A company interested in ethics would not tolerate their members disrupting a Jewish community event by grabbing the microphone and they wouldn’t throw stinkbombs at the same time as bomb threats were called in to the theatre venue.Two weeks ago BDS Coordinator Desai sent a threat to organisers of a private function, where Young South Africans returning from Israel would be reporting back on their experiences, that he and 35 BDS groupies with `the media’ in tow would gatecrash the event. Organisers were under no illusion as to BDS’s motives to disrupt the proceedings. There are countless examples of their attempts to do this, including the piano concert performance at Wits where groups of BDS supports stormed the venue forcing the pianist and many audience members to flee in fear. Or more recently when BDS thugs can be seen on camera preventing Palestinian Human Rights Activist Bassem Eid from continuing his speech to students at the University of Johannesburg, simply because Eid provided a different picture of the situation in Israel and the Palestinian Territories. 

Again our constitutional rights are tossed aside for BDS’s righteous attempt at `ethics’.If you don’t kow tow to BDS’s demands, you will become the target of their intimidation campaign. And let’s be under no illusions, this is not about `Palestinian Solidarity’, it is vile, unmitigated antisemitism. Kekana claims they select consumer campaigns after careful analysis and strategic consideration.” Their `careful analysis and strategic consideration’ involves identifying and targeting South African Jewish businesspeople, threatening them and their businesses should they not comply with their edicts. The owners of Reggies, Dischem and Cape Union Mart are just a few of the Jewish businesspeople targeted by these antisemtic threats. We fail to understand how intimidating South African Jewish businesspeople will in any way further the peace process. On the contrary, all it does is harden relationships and cause hatred between fellow South Africans. It certainly differs from our government’s stance on trade with Israel as articulated in a DTI statement on 6/8/2014, “People in South Africa are free to trade with Israel, and Israel is free to trade with South Africa.” And don’t for one minute consider that these boycotts are `non-violent’ as Ms Kekana would like us to believe. 

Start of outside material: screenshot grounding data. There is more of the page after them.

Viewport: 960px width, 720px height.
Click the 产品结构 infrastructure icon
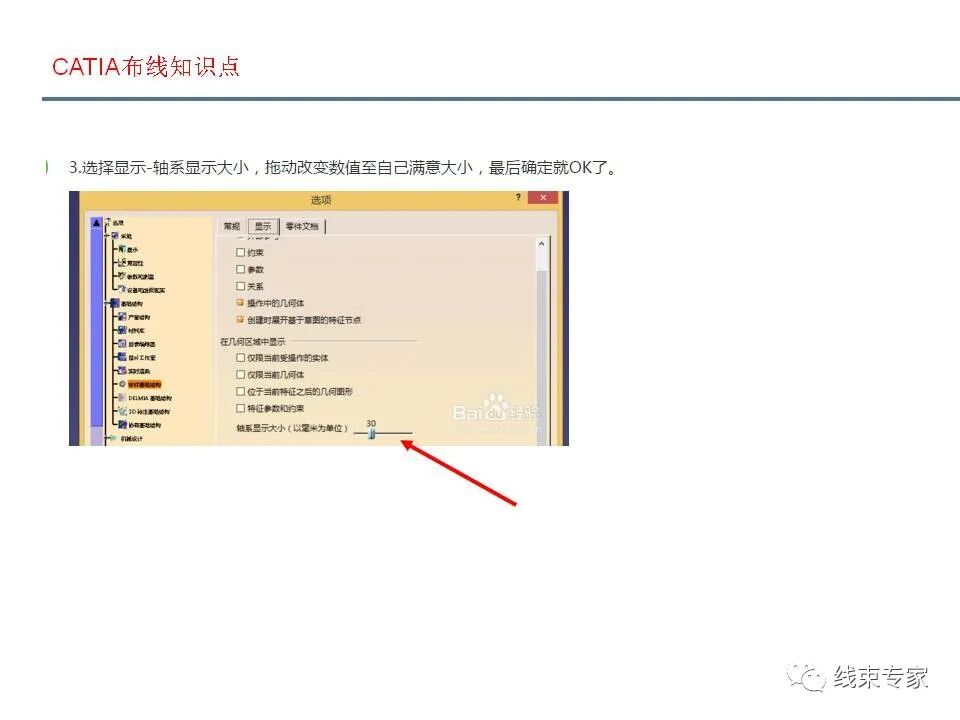[121, 318]
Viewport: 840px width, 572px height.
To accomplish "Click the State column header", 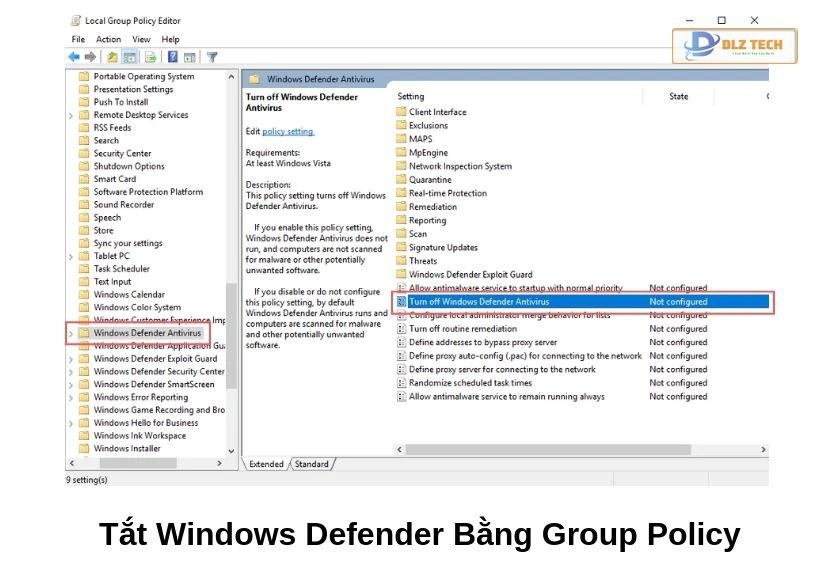I will pyautogui.click(x=678, y=96).

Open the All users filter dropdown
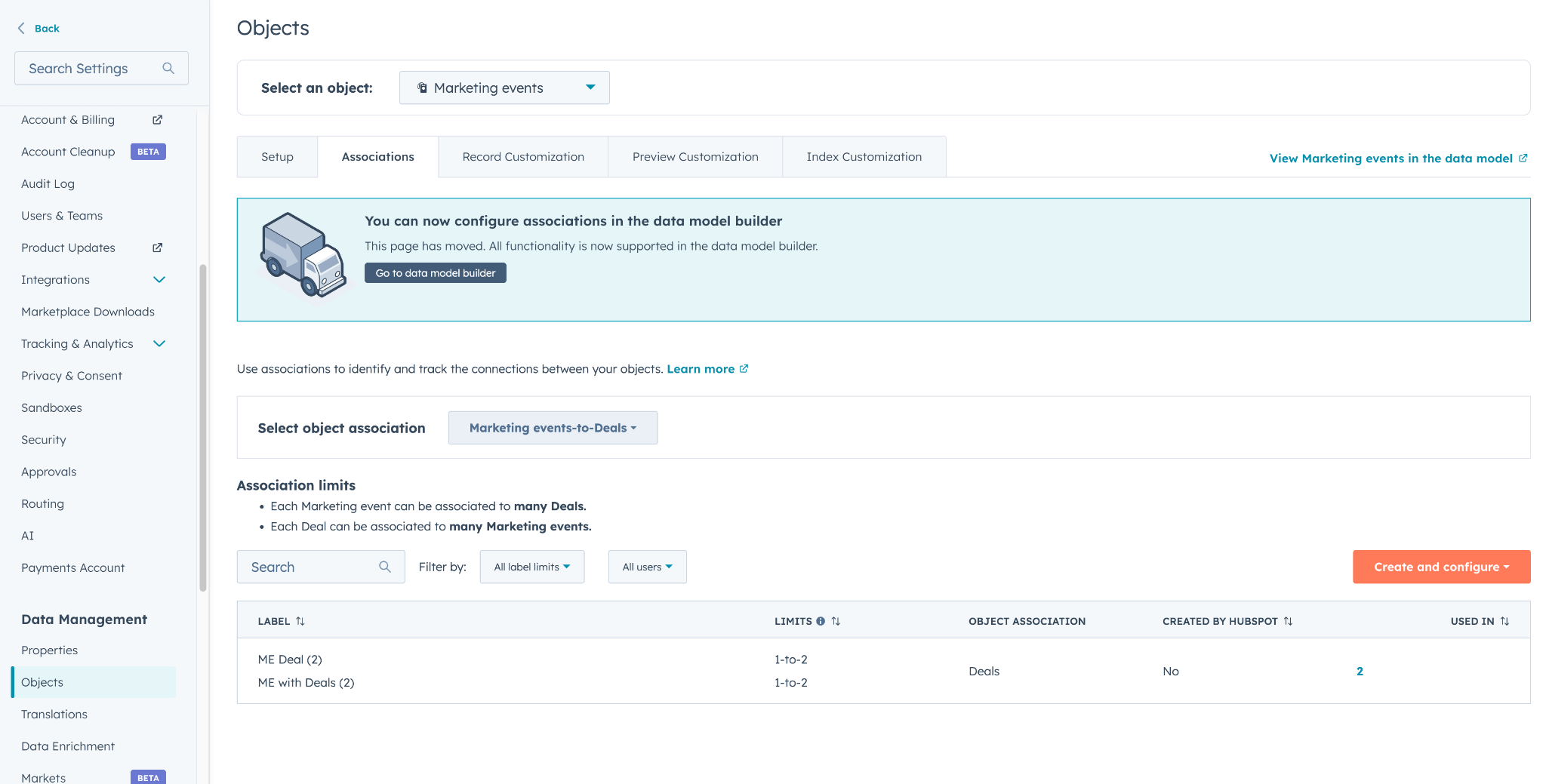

Last year, following on the Pigs Head incident a group of students responding to the BDS calls to disrupt Woolworths stores looting a store in the Sammy Marks Square in Pretoria causing over R200 000 of damage to merchandise. This doesn’t sound peaceful to me. The reason a South African court granted an interdict against BDS protesters entering Woolworths’ stores was because of the threats and intimidation against Woolworths’ employees and customers.

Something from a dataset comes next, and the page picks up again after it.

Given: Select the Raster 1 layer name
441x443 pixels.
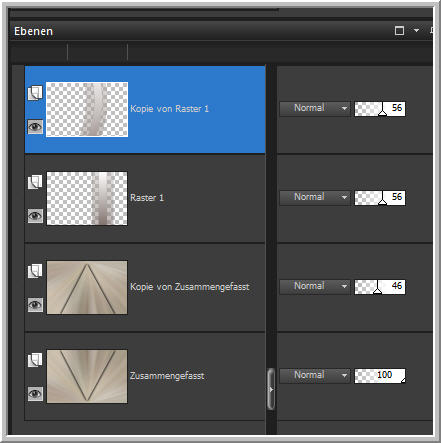Looking at the screenshot, I should tap(147, 198).
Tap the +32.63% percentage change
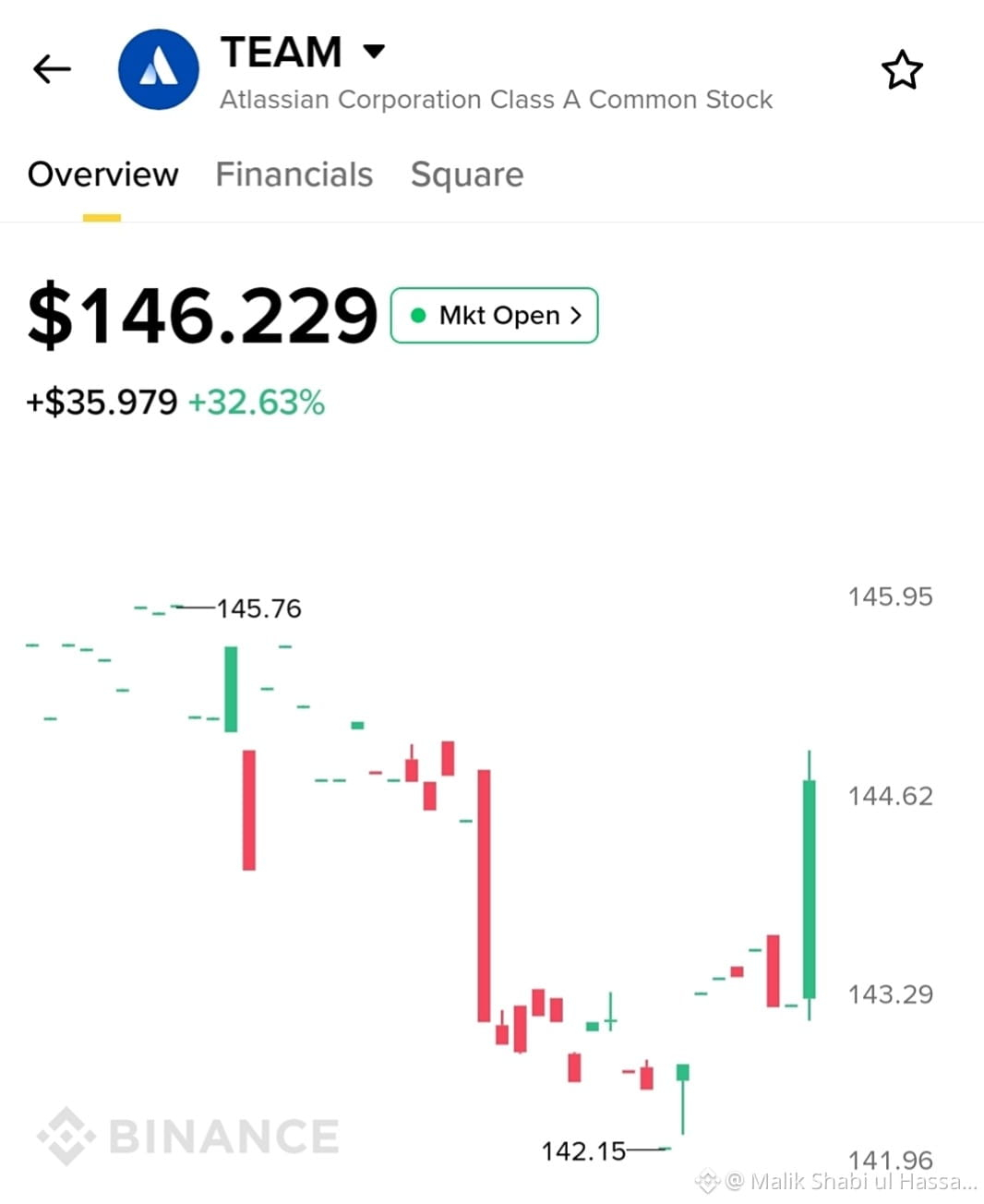This screenshot has height=1204, width=984. pyautogui.click(x=257, y=403)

Kekana ends her opinion piece quoting Archbishop Emeritus Desmond Tutu, “If you are neutral in situations of injustice, you have chosen the side of the oppressor.” It is time that South Africans see BDS for what it is; an organization that is bent on intimidating and threatening people who dare not share their views, with purely antisemtic motives as evidenced by the outcomes of their campaigns.The SAJBD believes that these hate campaigns do nothing to further the peace process between the Palestinian and Israeli people, they only create unwanted racism in our country. We as fellow South Africans should stand up against this destructive organisation ensuring that our precious values enshrined in our constitution are upheld.